= Beginning of Section =
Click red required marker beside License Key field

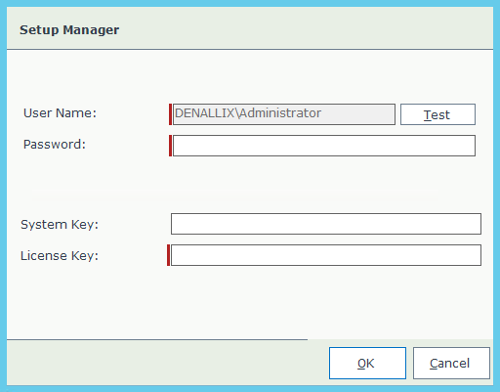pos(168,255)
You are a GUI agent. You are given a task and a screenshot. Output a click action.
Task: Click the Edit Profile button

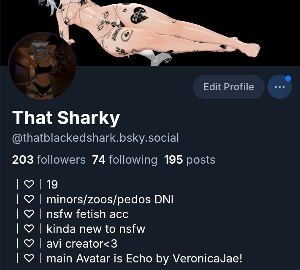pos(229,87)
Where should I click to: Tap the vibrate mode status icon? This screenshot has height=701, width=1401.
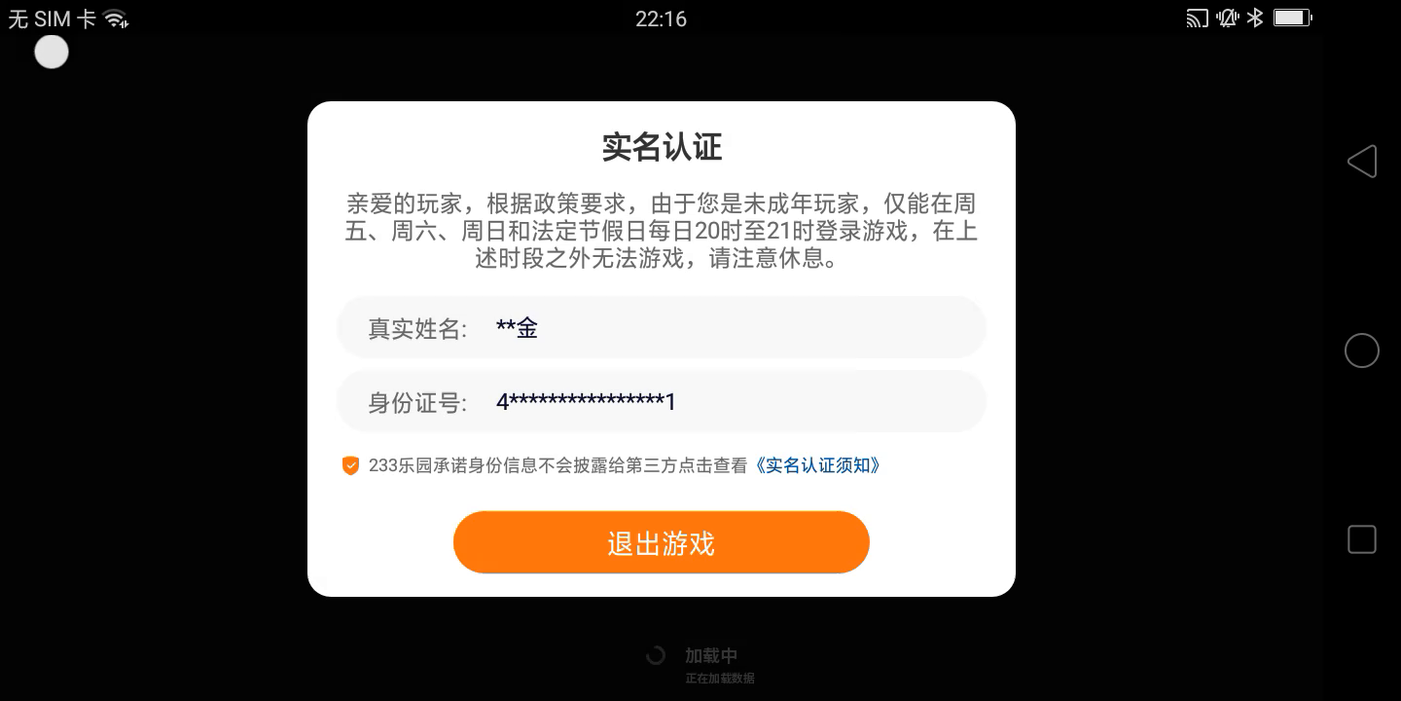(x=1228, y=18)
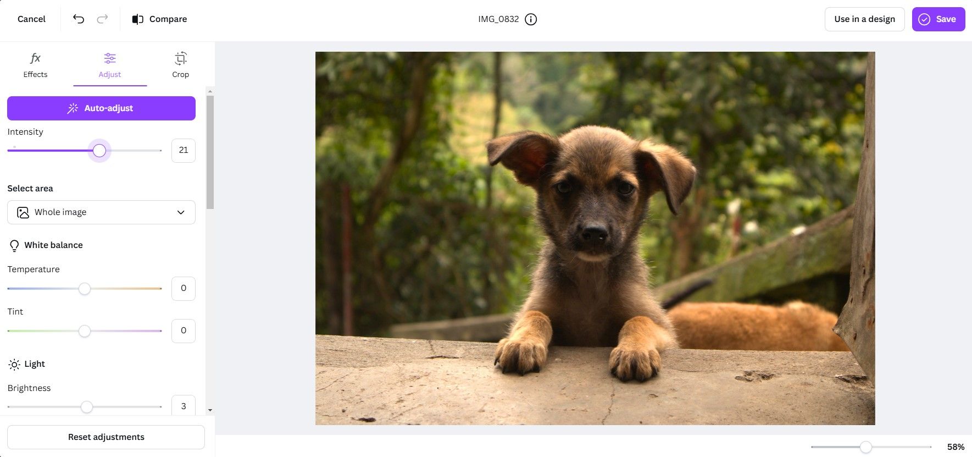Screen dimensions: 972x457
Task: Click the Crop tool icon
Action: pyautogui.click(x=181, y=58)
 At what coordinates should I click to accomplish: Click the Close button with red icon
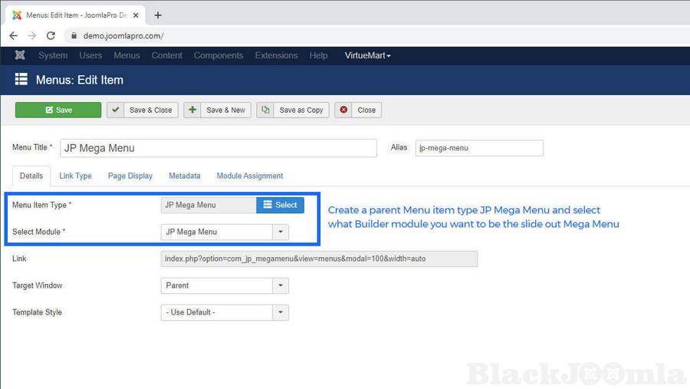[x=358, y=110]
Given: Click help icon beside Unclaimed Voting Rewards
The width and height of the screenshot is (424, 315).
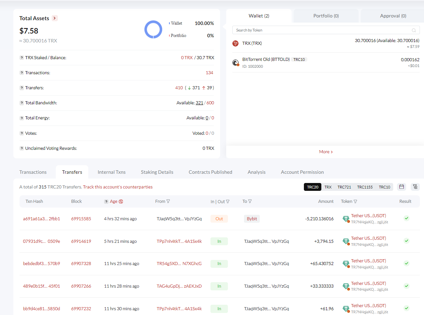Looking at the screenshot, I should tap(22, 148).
= End of Section =
(TASK):
Where the line with "At what coordinates" appears, begin there and transcribe exactly through the last line of the data, leaving all pictures aside.

(EXERCISE ANSWER):
 At what coordinates should I click to accomplish: Click the Close button with red icon
[x=358, y=110]
Given: Click help icon beside Unclaimed Voting Rewards
The width and height of the screenshot is (424, 315).
Looking at the screenshot, I should tap(22, 148).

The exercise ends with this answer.